The study was carried out in the primary study base of an area of Germany;
- all new cases of breast cancer during a four-year period were identified;
- two controls were selected from the population at the time of each diagnosis (incidence density sampling),
- who were also matched on area of residence and age group.
This has become a very popular design in cancer epidemiology that makes use of a cancer registry to capture nearly all of the cases in a geographic area and the area population becomes a very good primary study base.
Graphic Presentation of Study Population
Below is a graphical representation of the incidence density sampling in this study:
Example 2: Long Term Use of NSAIDs and Lymphoma
Flick examines the association between long-term use of NSAIDs and non-Hodgkin lymphoma (NHL). The study parameters are:
Case-Control Study: In an ongoing population-based case control study in the SF Bay Area.
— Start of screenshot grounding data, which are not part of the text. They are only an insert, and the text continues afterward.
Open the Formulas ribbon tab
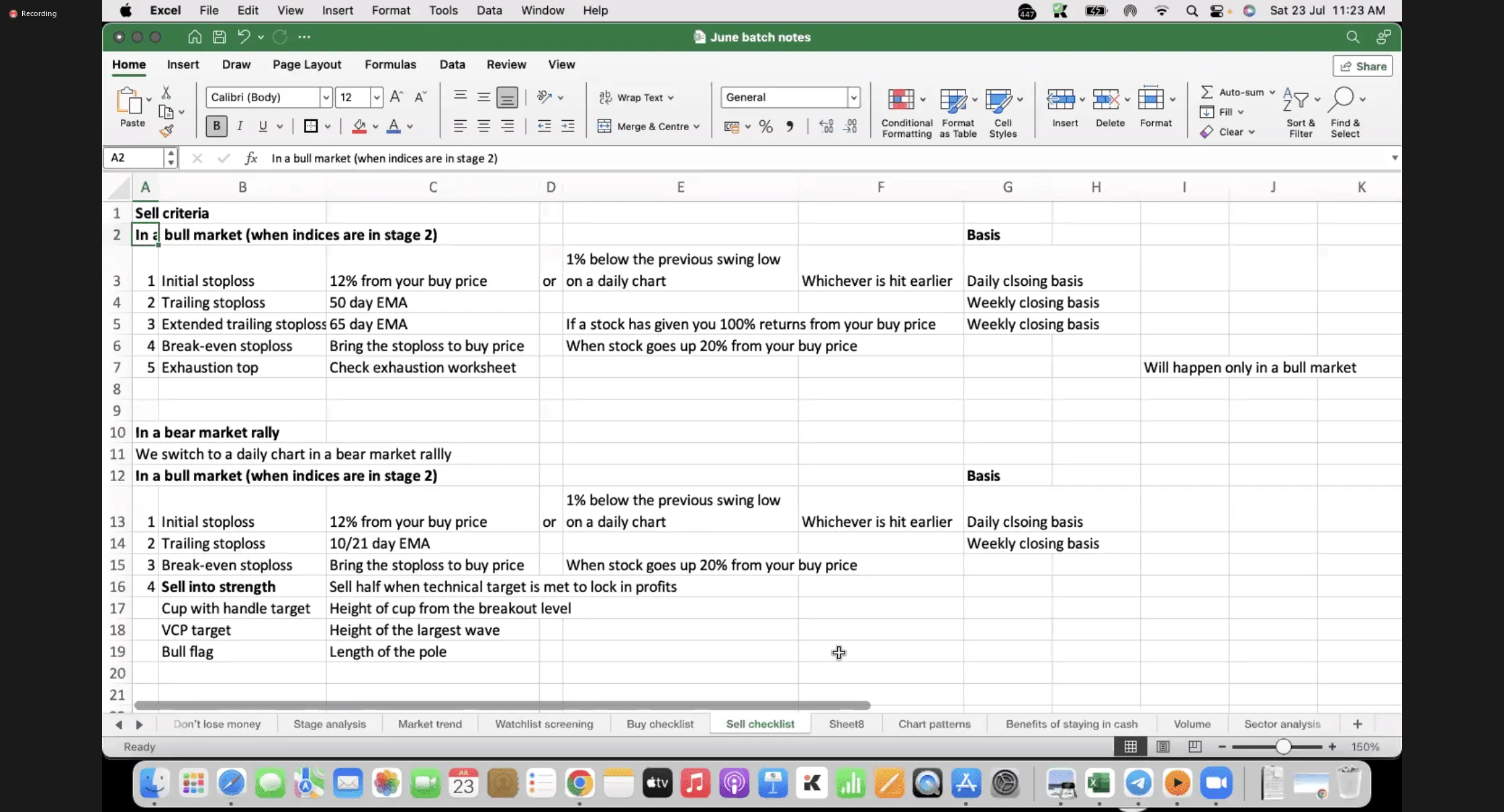[x=390, y=64]
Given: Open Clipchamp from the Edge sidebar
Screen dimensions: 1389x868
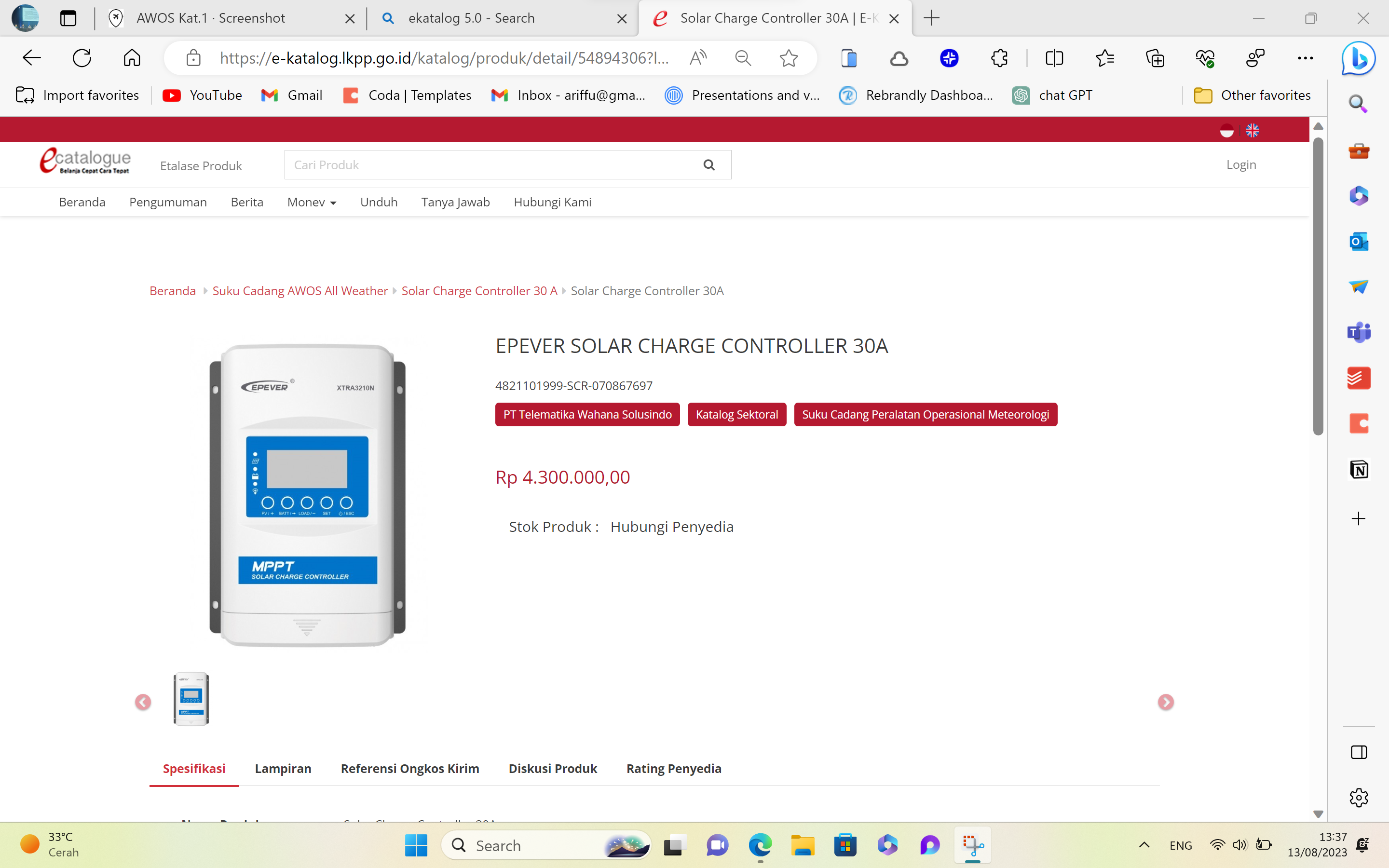Looking at the screenshot, I should tap(1358, 424).
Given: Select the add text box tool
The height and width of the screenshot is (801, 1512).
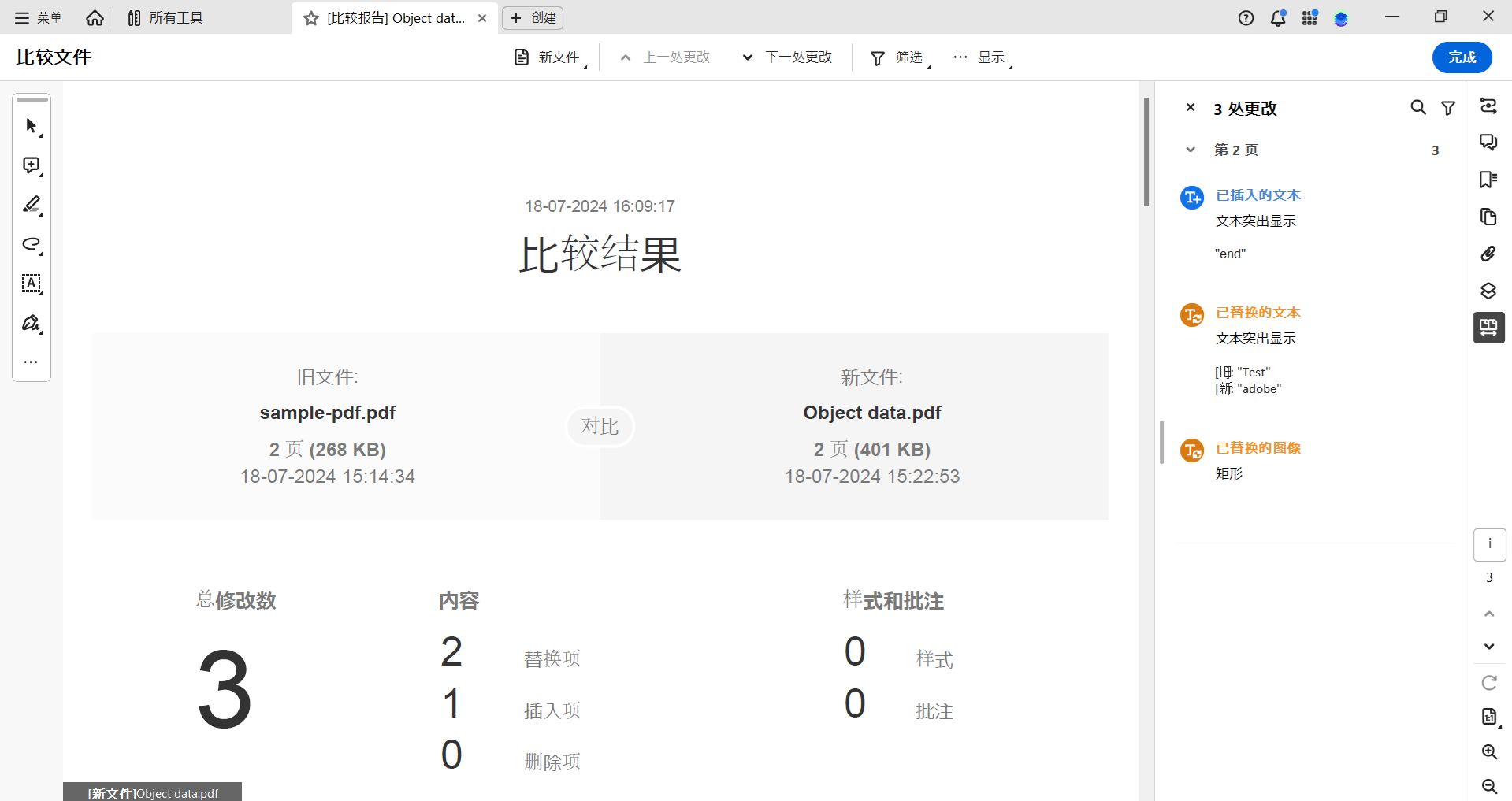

Cases were identified using Surveillance, Epidemiology, and End Results registry data.
Controls were a random sample of persons identified by random digit dialing;
- resided in the same six counties as the cases at the time of diagnosis;
- frequency-matched to cases by sex, age, and county of residence to ensure that they were from the same study base as the cases.
Findings:
After adjustment for age and sex, there was no consistent association between long-term use and NHL for all NSAIDs combined, aspirin, nonselective NSAIDs, and COX-2 inhibitors.
Incidence density sampling in case-control design has become very popular in cancer epidemiology, and this is a typical example. There are many similar studies in the recent cancer literature.
The study base for this research was six SF Bay Area counties.
- These counties are covered by the Surveillance, Epidemiology, and End Results (SEER) registry, the NCI-funded population-based registry that aims to identify all new cancer diagnoses and follow them for long-term outcomes (End Results).
Since the implicit cohort that gave rise to all the NHL diagnoses during the period these data were collected (from 2001 to 2004) was all the residents of those counties,
- the controls were randomly selected from the same counties.
Incidence density sampling is indicated by selecting the controls by random-digit dialing “ at the time of diagnosis ” of the case to which the control was matched.
- Matching on age and sex is common in cancer studies because they are strong confounders of cancer risk and matching increases the study’s efficiency.
- Matching on county serves to focus further the study base concept by regarding cases and controls in each of the six counties as subcohorts of the overall study.
References
Flick, E. D., Chan, K. A., Bracci, P. M., & Holly, E. A. (2006). Use of nonsteroidal antiinflammatory drugs and non-Hodgkin lymphoma: a population-based case-control study. Am J Epidemiol, 164(5), 497-504).
Kropp, S., Becher, H., Nieters, A., & Chang-Claude, J. (2001). Low-to-moderate alcohol consumption and breast cancer risk by age 50 years among women in Germany. Am J Epidemiol, 154(7), 624-634.